● **Your task**: Below are lines of data; restate word for word those running from the line containing "You are a GUI" to the line containing "This screenshot has width=980, height=501.", inclusive, and no others.

● **Dataset records**:
^^^^^^^^

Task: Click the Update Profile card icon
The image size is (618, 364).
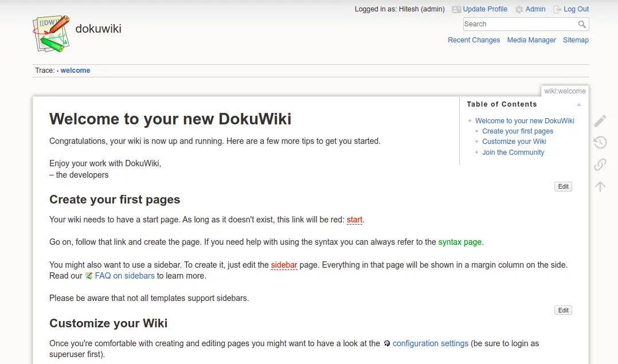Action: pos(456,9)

^^^^^^^^

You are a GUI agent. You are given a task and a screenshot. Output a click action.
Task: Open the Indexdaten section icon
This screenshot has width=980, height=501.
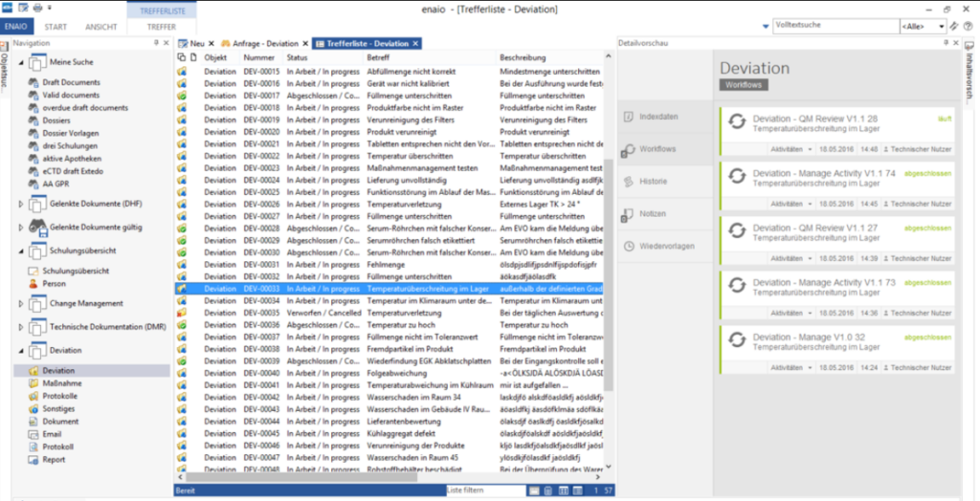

^^^^^^^^

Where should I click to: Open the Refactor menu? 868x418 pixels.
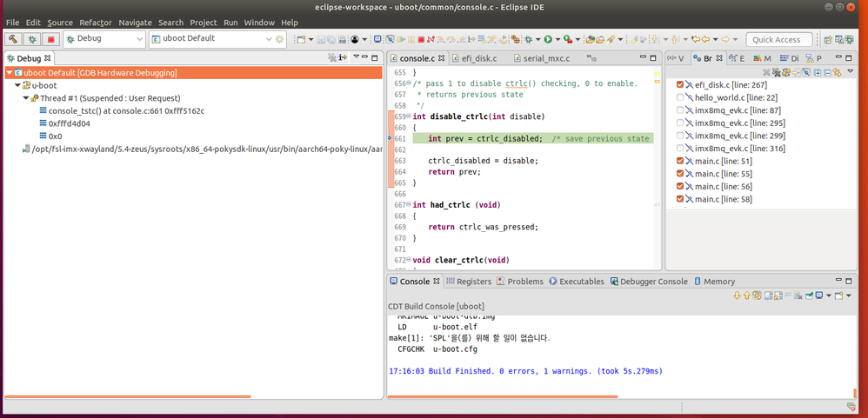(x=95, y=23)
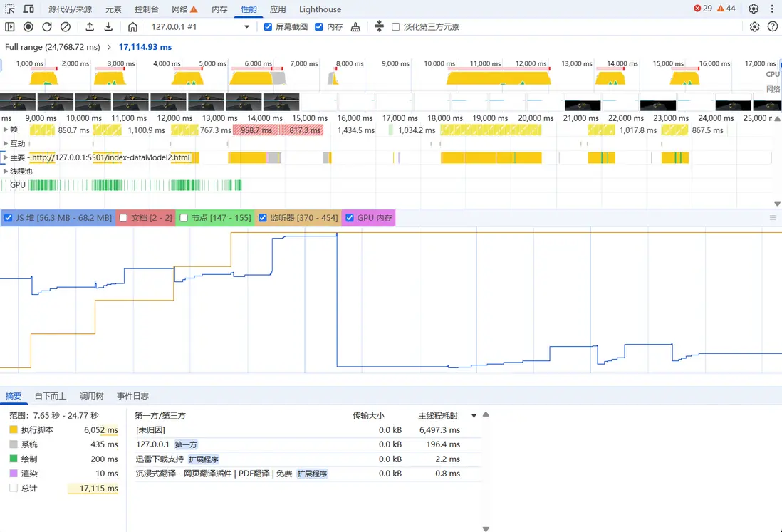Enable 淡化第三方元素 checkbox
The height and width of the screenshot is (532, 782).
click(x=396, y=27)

^^^^^^^^

● **Output of the exercise**:
You are a GUI agent. You are given a task and a screenshot. Output a click action.
Task: Open the Indexdaten section icon
This screenshot has width=980, height=501.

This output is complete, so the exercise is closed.